Não pensem que os dependentes estão desconectados do mundo a ponto de não saber o que se passa. É claro que eles já perceberam que podem contar, sim, com a Prefeitura — e da pior maneira possível. Haddad resolveu lhes conceder aquele pedaço da cidade. Eles está pouco se lixando para quem mora ou trabalha por ali. Nesta sexta, a Juventude do PT — petista e jovem ao mesmo tempo??? Que coisa velha!!!) — decidiu fazer uma manifestação na Haddadolândia contra a ação da Polícia.
Ora, vocês já sabem qual é o desdobramento prático disso: os traficantes, que são, de fato, os que mandam no pedaço vão se sentir ainda mais livres para enfrentar a Polícia. Haddad, ele sim, está criando um gueto; Haddad, ele sim, está criando uma política de apartheid.
Braços Abertos?
Ridiculamente, setores da imprensa (ver post) endossam a conversa mole de que a ação do Denarc atrapalha o programa De Braços Abertos (o tal que dá salário, comida e casa). Atrapalha em quê? Os traficantes, então, devem ficar soltos? Haddad, já firmei aqui, está querendo encontrar uma desculpa para o que é um fracasso por definição.
Estamos diante de um caso escancarado de degradação do estado de direito. É claro que se decidiu, ainda que informalmente, que a Haddadolândica fica num outro país — num outro mundo, quem sabe… Fico cá a imaginar o que sentirão os proprietários de imóveis da região quando receberem o carnê de IPTU, por exemplo. Estarão pagando um imposto à Prefeitura para viver em meio ao lixo, enquanto o seu patrimônio vai sendo fumado pelos intocáveis de Fernando Haddad. Não é só isso: o prefeito está destruindo um patrimônio material e cultural que é de todos os paulistanos. Na região e seu entorno — que também vai se degradando —, está a melhor infraestrutura da cidade. Também ela está virando fumaça, junto com um pedaço da história da cidade.
É preciso que se tenha muito claro que, enquanto durar essas política, não há recuperação possível para aquela área da cidade. Ainda que Haddad perca a eleição em 2016 — como está longe! —, seu sucessor ou sucessora terá dificuldades imensas para pôr fim a esse programa irresponsável, pautada pela má-consciência dos oportunistas e pela boa-consciência dos ingênuos.

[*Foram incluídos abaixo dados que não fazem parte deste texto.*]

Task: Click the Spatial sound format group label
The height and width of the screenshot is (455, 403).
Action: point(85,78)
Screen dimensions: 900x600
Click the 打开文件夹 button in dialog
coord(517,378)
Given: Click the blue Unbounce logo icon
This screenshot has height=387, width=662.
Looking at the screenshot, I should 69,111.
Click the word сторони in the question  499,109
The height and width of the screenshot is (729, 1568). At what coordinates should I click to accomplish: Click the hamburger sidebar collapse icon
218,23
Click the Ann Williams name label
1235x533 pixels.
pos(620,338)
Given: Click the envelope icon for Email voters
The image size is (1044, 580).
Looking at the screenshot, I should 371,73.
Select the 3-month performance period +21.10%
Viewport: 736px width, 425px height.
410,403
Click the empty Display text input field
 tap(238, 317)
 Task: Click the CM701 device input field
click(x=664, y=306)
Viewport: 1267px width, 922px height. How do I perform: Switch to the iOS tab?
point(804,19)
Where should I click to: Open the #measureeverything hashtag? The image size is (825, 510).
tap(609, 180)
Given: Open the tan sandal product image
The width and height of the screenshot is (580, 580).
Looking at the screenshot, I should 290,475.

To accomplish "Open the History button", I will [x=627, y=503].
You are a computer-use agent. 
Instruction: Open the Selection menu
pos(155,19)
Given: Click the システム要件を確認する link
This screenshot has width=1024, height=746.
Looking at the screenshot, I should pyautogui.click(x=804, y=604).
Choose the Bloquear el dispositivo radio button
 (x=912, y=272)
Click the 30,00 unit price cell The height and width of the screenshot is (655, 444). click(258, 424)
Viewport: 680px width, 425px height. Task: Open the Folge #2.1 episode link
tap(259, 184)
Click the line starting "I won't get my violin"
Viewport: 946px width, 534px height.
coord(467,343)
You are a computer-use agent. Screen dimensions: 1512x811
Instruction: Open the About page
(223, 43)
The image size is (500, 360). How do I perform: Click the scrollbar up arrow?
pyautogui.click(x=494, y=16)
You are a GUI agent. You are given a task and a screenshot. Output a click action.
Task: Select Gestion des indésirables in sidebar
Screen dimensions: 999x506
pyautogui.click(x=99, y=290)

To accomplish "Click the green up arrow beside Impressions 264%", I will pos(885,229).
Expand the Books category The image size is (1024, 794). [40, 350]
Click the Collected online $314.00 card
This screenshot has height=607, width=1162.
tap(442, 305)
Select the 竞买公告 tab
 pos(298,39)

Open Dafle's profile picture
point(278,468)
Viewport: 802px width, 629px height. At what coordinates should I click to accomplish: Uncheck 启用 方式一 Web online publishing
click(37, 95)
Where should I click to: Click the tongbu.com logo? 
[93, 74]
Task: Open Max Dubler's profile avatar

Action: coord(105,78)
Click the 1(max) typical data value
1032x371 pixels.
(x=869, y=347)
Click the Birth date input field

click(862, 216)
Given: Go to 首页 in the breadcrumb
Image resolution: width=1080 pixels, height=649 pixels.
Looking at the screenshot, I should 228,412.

Por que Haddad não se muda para a Cracolândia? Se acha que pais e mães, que moram no Centro da cidade, devem submeter seus filhos àquela rotina, por que não dá ele próprio o exemplo e leva pra lá a sua família? Demagogia? Ora, ele já não andou até de ônibus. Mas atenção! Tem de ficar lá sem escolta armada, como acontece com os demais moradores.
Não deixa de ser eloquente que, nesta quinta-feira, o primeiro figurão petista a visitar a Haddadolândia tenha sido justamente Alexandre Padilha, que é o novo Haddad que Lula tirou do bolso do colete, agora para concorrer ao governo de São Paulo. Quem sabe venha por aí uma Haddadolândia de dimensões estaduais, não é?